## REQUIREMENTS:
Please format the material from the line with "Click the blue open folder toolbar icon" up to and including the line with "pyautogui.click(x=259, y=183)" as a Markdown table with the columns Row and Line, skipping blank lines. Leave the pictures out of the table.

## DATA LISTING:
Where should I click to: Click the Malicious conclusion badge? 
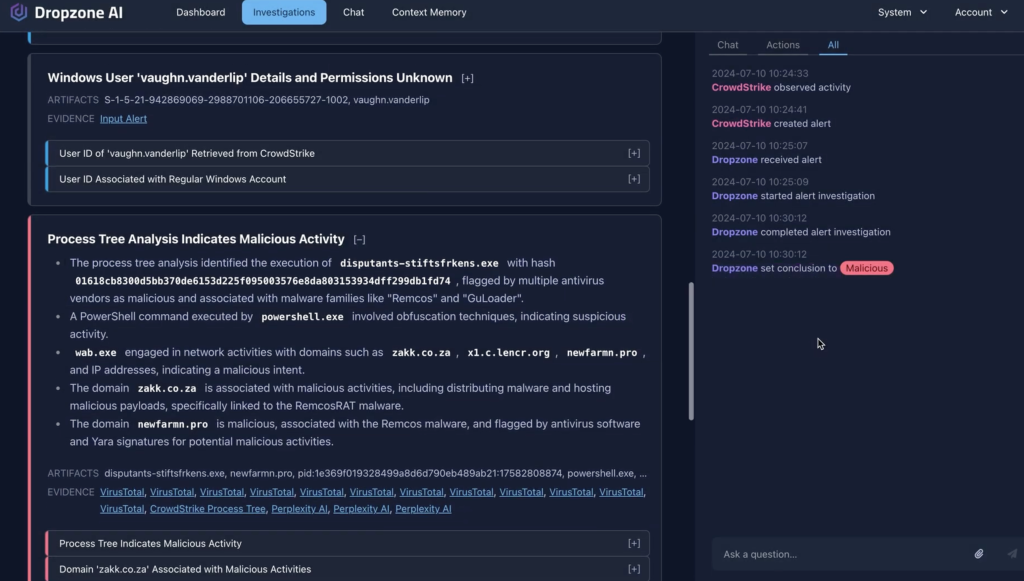tap(867, 268)
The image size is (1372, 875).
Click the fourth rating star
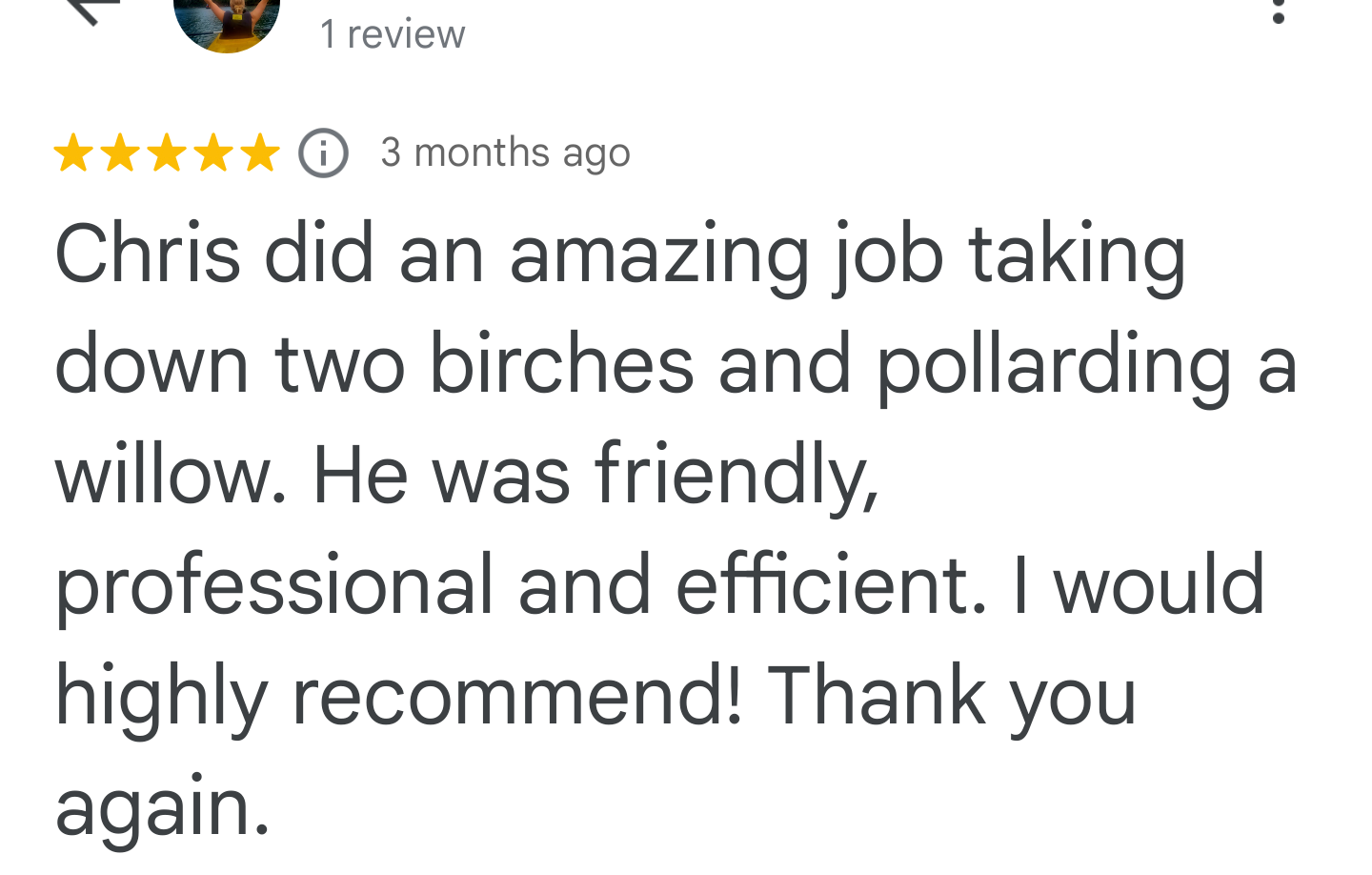click(x=213, y=153)
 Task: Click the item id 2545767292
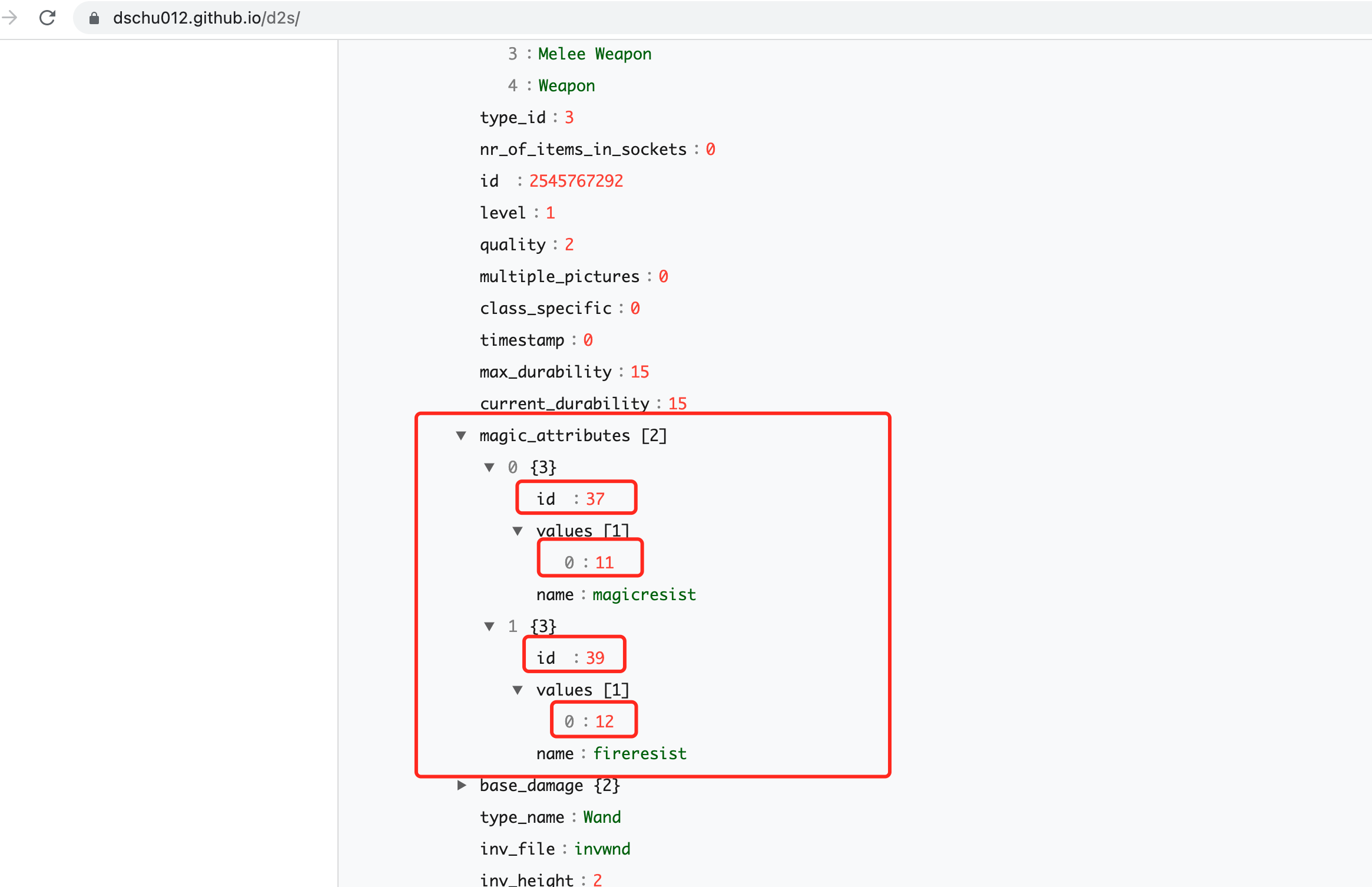tap(575, 181)
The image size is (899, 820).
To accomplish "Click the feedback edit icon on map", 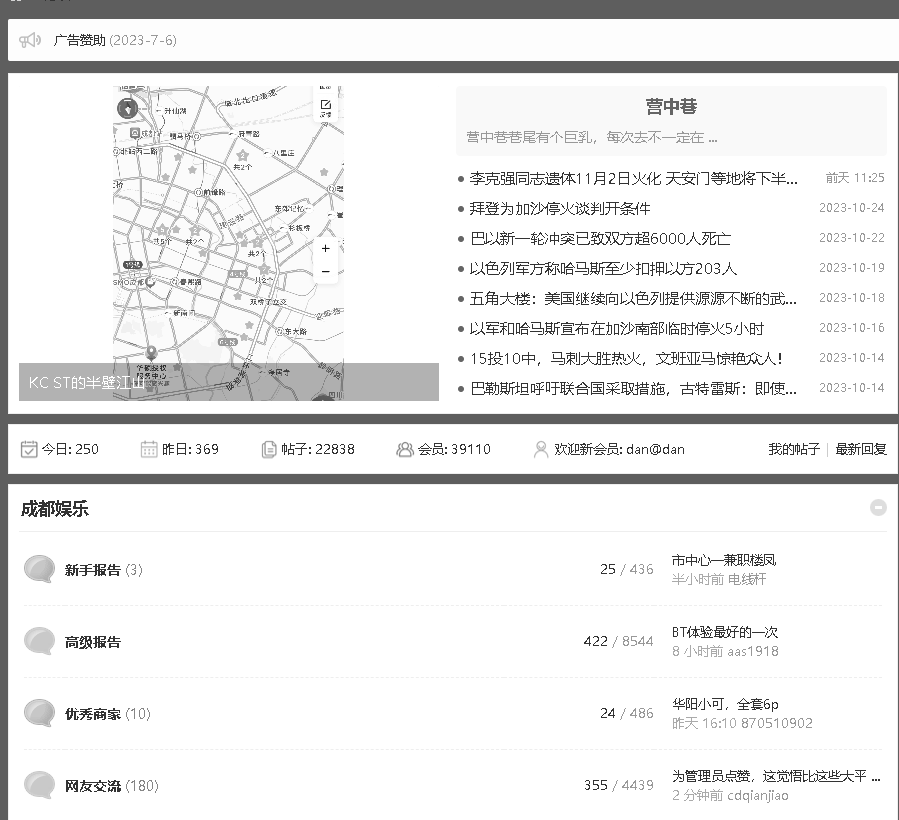I will [x=325, y=107].
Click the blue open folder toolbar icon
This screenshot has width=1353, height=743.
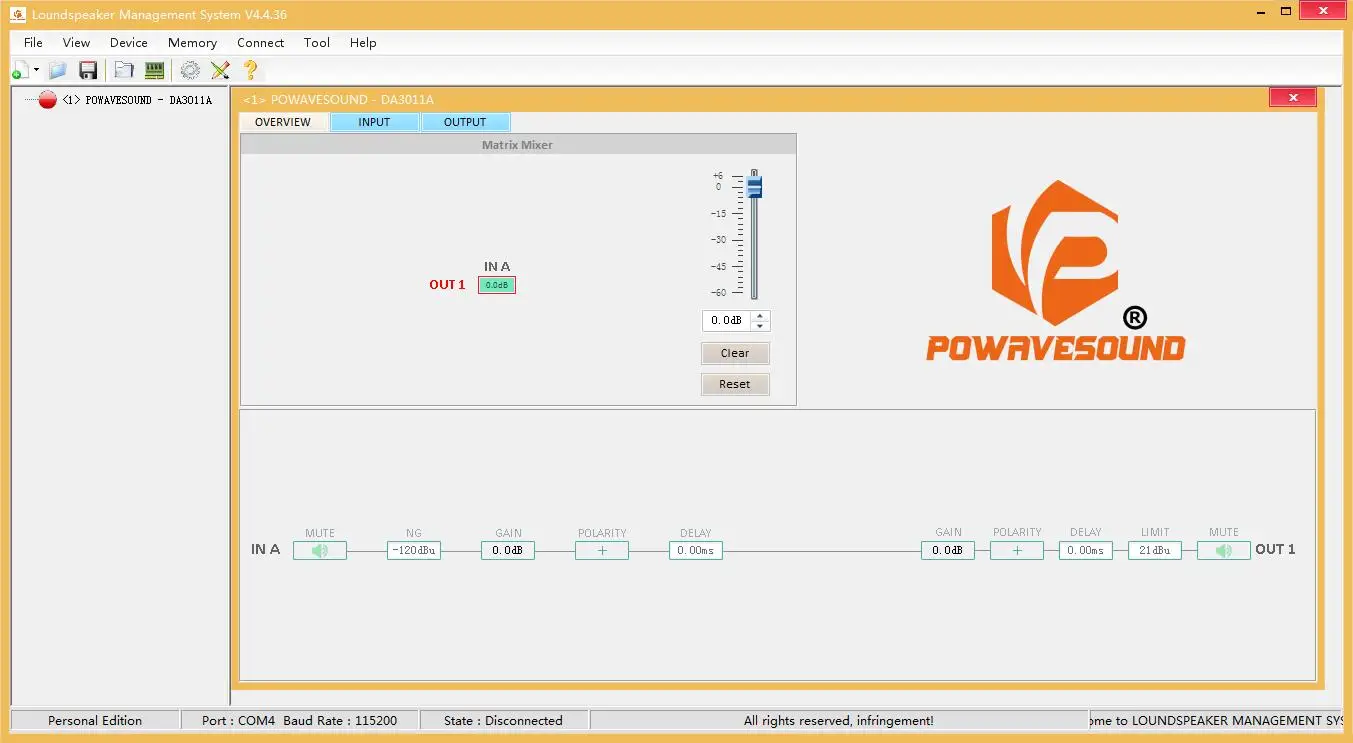click(x=57, y=70)
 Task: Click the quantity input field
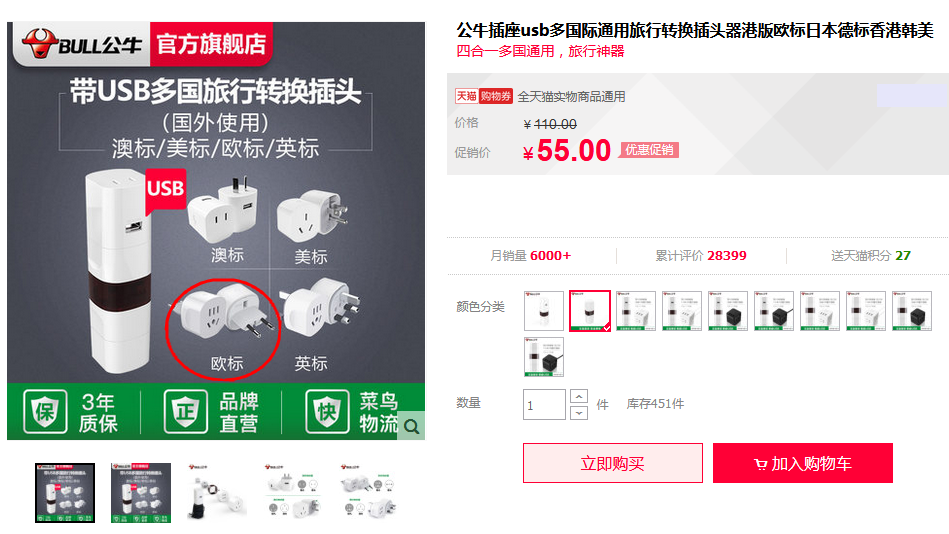coord(544,404)
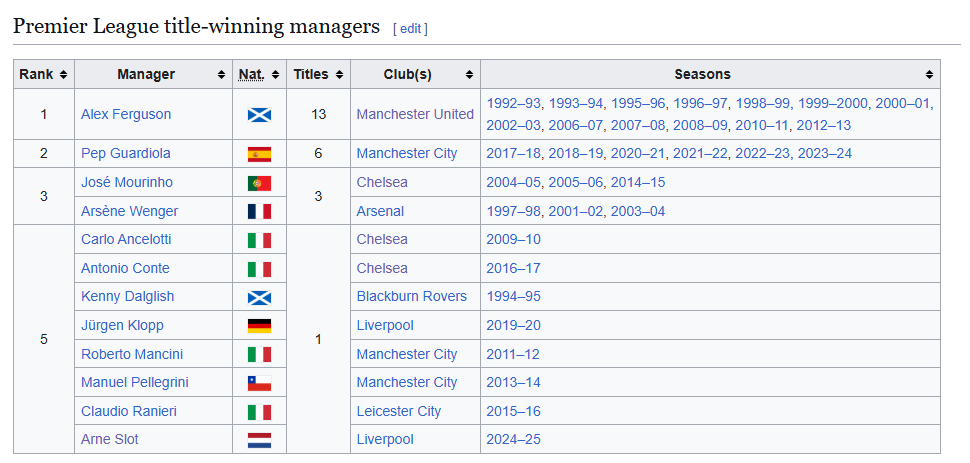Click the Portuguese flag in José Mourinho row
This screenshot has width=970, height=463.
pyautogui.click(x=259, y=183)
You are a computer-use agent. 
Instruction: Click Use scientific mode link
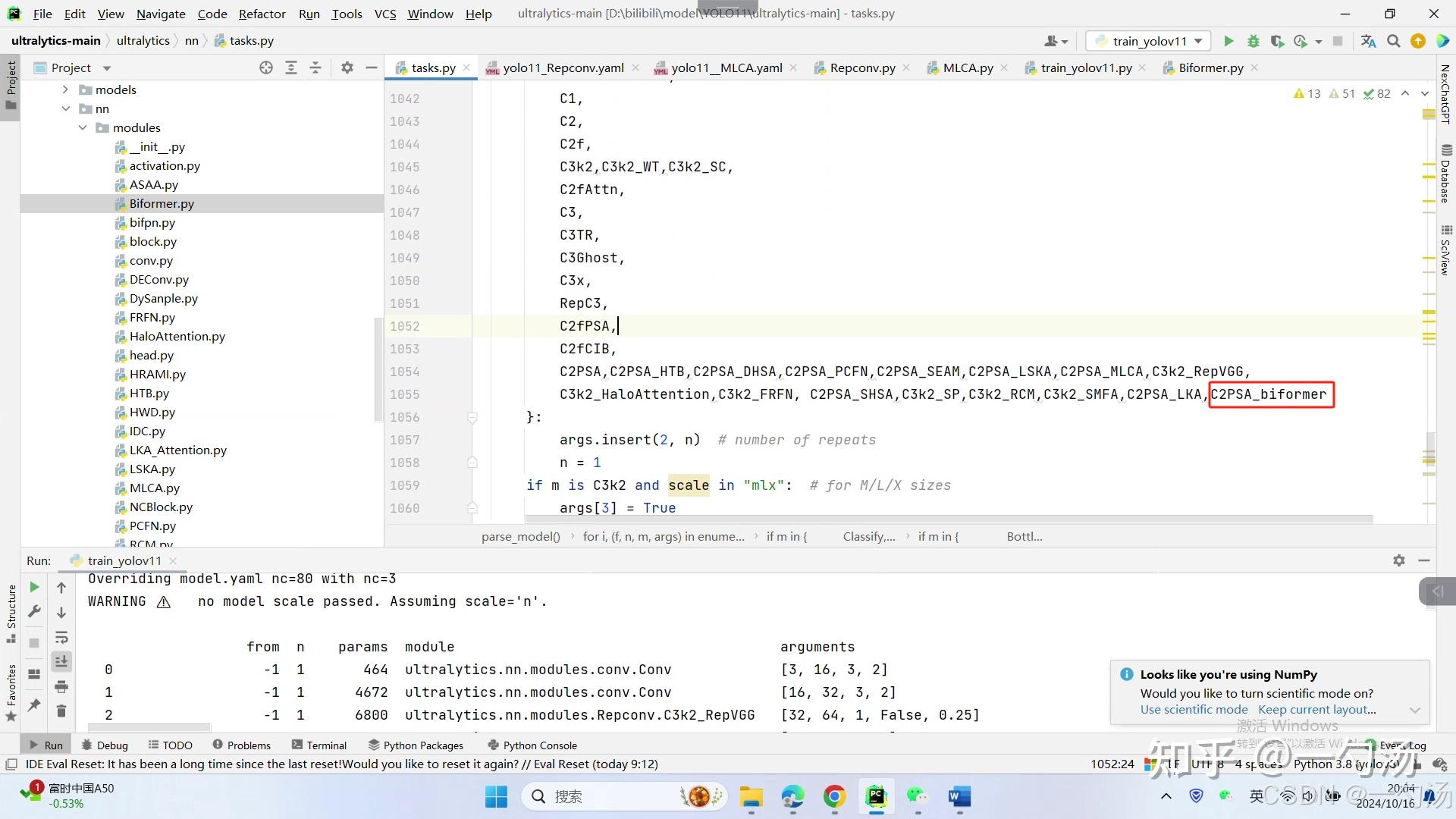[x=1194, y=710]
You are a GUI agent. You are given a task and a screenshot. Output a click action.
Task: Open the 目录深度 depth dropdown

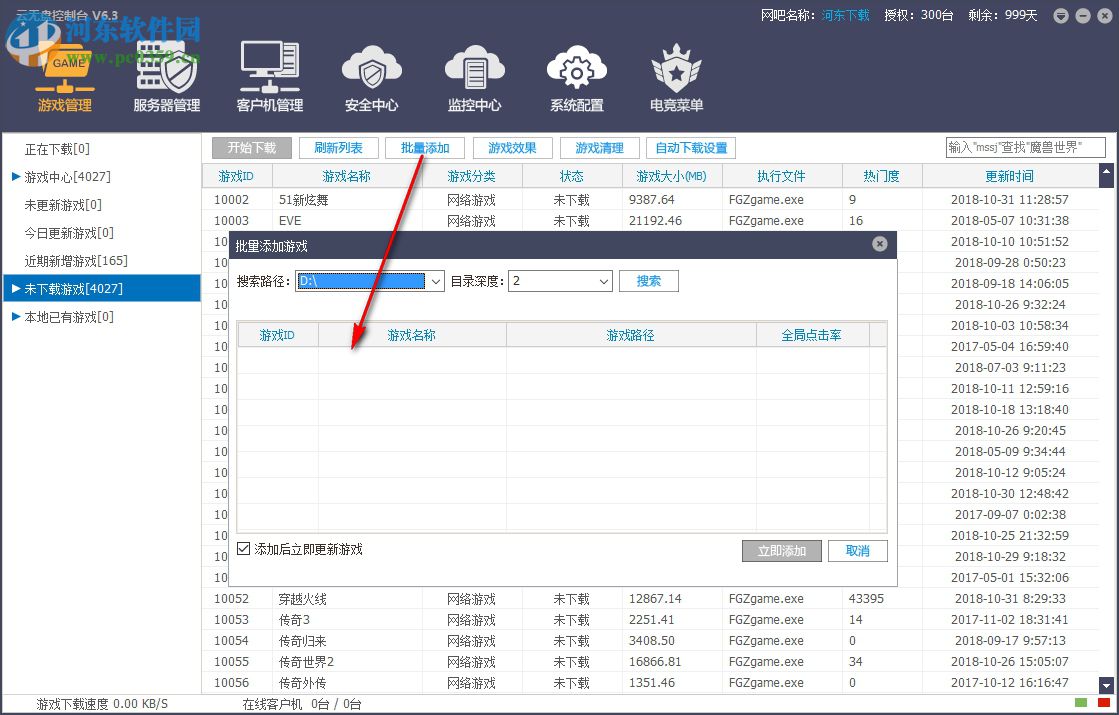[x=601, y=281]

## TASK RESULT:
| Row | Line |
|---|---|
| 1 | Click the blue open folder toolbar icon |
| 2 | This screenshot has width=1353, height=743. |
| 3 | click(x=57, y=70) |
| 4 |  Task: Click the quantity input field |
| 5 | coord(544,404) |
| 6 | Click the Portuguese flag in José Mourinho row |
| 7 | This screenshot has width=970, height=463. |
| 8 | pyautogui.click(x=259, y=183) |